Stored data:
►

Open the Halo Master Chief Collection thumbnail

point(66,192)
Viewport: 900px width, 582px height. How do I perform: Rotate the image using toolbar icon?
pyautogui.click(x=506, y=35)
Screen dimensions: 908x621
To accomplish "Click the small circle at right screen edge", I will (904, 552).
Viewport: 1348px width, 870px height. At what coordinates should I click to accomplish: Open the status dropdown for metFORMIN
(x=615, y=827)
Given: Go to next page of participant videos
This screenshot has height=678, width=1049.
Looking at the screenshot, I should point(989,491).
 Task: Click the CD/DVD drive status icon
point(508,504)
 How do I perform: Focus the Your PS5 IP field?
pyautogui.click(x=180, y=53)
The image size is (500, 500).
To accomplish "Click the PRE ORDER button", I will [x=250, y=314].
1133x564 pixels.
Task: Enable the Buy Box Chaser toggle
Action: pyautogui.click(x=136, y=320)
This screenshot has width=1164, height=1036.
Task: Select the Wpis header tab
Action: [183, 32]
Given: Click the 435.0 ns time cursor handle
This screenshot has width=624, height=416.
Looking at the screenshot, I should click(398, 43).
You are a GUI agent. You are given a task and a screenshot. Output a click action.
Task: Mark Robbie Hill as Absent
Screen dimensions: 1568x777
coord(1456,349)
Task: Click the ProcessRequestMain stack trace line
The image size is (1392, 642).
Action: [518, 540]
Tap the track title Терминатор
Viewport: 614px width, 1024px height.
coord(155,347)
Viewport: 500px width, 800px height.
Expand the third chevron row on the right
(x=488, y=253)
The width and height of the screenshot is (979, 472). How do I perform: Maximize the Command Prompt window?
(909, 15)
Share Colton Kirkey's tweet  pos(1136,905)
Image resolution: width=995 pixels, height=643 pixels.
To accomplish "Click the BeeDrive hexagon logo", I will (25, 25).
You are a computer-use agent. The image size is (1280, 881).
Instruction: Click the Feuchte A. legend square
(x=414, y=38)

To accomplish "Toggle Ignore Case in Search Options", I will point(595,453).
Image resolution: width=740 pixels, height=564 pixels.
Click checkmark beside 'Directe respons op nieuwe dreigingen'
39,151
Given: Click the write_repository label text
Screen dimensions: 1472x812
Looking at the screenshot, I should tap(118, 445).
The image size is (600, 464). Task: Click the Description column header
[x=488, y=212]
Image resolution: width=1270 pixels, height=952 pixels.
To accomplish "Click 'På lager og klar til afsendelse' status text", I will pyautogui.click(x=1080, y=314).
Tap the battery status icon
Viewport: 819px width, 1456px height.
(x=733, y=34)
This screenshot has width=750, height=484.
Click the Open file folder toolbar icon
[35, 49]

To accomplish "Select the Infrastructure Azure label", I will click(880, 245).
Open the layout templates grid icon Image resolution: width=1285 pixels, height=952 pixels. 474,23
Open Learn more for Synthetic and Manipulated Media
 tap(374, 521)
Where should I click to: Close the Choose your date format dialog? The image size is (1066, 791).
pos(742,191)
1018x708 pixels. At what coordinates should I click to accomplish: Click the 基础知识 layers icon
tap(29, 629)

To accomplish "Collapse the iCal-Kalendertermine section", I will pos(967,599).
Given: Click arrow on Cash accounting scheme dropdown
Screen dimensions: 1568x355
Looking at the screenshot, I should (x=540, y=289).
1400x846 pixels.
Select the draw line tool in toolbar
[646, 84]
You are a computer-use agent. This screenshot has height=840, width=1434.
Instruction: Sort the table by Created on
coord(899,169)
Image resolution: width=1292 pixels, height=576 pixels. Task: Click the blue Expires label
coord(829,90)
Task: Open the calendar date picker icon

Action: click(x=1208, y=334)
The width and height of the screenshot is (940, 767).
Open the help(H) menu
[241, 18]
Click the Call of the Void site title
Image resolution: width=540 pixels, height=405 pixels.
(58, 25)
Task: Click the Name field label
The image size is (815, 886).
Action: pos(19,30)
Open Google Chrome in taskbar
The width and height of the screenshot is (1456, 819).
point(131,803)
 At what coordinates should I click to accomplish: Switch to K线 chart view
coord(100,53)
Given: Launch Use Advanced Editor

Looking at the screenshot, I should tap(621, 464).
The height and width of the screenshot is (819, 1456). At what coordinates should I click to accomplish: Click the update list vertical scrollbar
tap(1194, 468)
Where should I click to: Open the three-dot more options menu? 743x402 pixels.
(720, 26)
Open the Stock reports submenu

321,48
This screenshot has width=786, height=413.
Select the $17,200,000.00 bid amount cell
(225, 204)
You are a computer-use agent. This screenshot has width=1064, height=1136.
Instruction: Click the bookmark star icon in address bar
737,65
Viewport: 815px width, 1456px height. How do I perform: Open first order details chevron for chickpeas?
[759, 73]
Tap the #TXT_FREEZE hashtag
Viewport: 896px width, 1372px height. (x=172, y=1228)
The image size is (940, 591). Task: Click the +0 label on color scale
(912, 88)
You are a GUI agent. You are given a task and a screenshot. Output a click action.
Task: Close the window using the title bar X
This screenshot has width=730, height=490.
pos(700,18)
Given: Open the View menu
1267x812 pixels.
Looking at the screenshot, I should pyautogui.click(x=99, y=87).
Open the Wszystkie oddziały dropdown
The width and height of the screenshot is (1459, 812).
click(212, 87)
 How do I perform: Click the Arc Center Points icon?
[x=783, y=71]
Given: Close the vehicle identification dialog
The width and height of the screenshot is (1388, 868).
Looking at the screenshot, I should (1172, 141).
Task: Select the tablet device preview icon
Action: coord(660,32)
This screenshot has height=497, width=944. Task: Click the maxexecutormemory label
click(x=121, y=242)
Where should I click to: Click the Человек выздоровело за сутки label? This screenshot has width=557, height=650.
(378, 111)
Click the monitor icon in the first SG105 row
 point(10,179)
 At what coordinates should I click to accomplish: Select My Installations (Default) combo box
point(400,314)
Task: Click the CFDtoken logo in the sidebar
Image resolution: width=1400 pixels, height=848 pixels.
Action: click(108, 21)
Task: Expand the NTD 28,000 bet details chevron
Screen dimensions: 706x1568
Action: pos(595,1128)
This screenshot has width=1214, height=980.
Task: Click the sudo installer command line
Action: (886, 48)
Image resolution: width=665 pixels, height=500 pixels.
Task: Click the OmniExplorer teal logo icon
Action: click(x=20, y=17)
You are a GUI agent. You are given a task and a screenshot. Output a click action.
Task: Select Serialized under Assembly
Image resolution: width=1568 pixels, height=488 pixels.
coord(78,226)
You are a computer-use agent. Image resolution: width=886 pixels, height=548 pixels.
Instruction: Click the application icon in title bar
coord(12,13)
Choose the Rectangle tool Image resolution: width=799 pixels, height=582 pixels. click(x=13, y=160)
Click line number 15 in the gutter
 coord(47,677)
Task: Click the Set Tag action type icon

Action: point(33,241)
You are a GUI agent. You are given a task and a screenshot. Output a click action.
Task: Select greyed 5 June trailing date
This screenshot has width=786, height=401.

◄

:: Instructions for the task ::
Your response should be each line that includes the word "computer", copied from the records.

:: Solution for this problem ::
You are a computer-use agent. The image size is (1280, 881).
You are a computer-use agent. This screenshot has height=840, width=1434.
You are a computer-use agent. This screenshot has width=1064, height=1136.
You are a computer-use agent. Image resolution: width=886 pixels, height=548 pixels.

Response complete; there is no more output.